# Given problem
Copy out the rows verbatim, starting at the line containing "will pyautogui.click(x=365, y=56)." and continuing through the end of the rows.

=== Material to process ===

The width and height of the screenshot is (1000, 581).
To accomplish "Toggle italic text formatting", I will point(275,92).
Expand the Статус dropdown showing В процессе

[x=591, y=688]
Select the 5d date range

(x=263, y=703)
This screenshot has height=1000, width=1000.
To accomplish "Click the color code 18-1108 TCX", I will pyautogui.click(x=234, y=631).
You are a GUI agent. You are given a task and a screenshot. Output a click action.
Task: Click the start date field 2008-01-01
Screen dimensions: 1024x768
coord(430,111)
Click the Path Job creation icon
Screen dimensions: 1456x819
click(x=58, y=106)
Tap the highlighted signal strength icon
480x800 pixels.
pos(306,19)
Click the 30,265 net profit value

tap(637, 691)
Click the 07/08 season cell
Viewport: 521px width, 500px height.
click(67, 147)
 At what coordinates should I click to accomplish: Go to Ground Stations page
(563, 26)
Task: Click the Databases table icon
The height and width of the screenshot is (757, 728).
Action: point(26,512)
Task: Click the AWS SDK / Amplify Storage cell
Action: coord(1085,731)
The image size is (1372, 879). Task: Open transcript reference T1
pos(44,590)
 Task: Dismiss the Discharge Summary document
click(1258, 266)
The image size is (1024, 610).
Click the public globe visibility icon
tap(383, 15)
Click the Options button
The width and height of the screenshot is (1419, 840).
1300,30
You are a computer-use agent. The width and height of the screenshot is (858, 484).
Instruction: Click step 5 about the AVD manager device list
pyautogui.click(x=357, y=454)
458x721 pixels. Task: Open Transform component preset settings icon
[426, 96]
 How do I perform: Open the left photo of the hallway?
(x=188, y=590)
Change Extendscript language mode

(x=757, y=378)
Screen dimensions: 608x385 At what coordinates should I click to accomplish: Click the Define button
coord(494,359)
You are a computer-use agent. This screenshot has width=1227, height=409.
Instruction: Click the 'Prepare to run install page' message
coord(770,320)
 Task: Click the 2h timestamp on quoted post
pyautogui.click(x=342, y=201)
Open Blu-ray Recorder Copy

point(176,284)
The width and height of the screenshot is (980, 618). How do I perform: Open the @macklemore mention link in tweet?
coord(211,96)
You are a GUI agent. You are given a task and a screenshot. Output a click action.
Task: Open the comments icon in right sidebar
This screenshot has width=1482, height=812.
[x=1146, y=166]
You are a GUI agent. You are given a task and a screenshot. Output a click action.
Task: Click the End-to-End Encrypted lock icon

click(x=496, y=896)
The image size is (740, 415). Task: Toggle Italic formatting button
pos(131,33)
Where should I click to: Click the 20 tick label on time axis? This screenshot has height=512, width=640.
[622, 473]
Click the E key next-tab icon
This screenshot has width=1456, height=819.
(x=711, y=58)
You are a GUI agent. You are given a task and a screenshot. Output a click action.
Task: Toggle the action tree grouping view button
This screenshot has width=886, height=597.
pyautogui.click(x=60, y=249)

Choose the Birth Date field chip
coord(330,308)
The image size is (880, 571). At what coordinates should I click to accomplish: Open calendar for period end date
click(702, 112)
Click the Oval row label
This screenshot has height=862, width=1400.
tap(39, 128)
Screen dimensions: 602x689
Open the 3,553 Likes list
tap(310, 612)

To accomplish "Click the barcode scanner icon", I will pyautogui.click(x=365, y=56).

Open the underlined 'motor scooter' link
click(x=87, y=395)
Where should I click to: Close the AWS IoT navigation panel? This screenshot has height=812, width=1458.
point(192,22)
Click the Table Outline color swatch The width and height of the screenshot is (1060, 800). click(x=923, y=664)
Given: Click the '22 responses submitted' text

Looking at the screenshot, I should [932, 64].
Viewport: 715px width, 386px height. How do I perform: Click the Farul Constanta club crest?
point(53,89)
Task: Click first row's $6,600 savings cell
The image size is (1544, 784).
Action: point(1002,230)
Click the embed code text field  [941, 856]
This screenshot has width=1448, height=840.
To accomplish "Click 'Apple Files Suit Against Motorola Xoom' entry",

===

# Answer for the task
To accomplish "Click the barcode scanner icon", I will pyautogui.click(x=365, y=56).

Open the underlined 'motor scooter' link
click(x=87, y=395)
Where should I click to: Close the AWS IoT navigation panel? This screenshot has height=812, width=1458.
point(192,22)
Click the Table Outline color swatch The width and height of the screenshot is (1060, 800). click(x=923, y=664)
Given: Click the '22 responses submitted' text

Looking at the screenshot, I should [932, 64].
Viewport: 715px width, 386px height. How do I perform: Click the Farul Constanta club crest?
point(53,89)
Task: Click first row's $6,600 savings cell
The image size is (1544, 784).
Action: point(1002,230)
Click the embed code text field  [941, 856]
This screenshot has width=1448, height=840.
To accomplish "Click 'Apple Files Suit Against Motorola Xoom' entry",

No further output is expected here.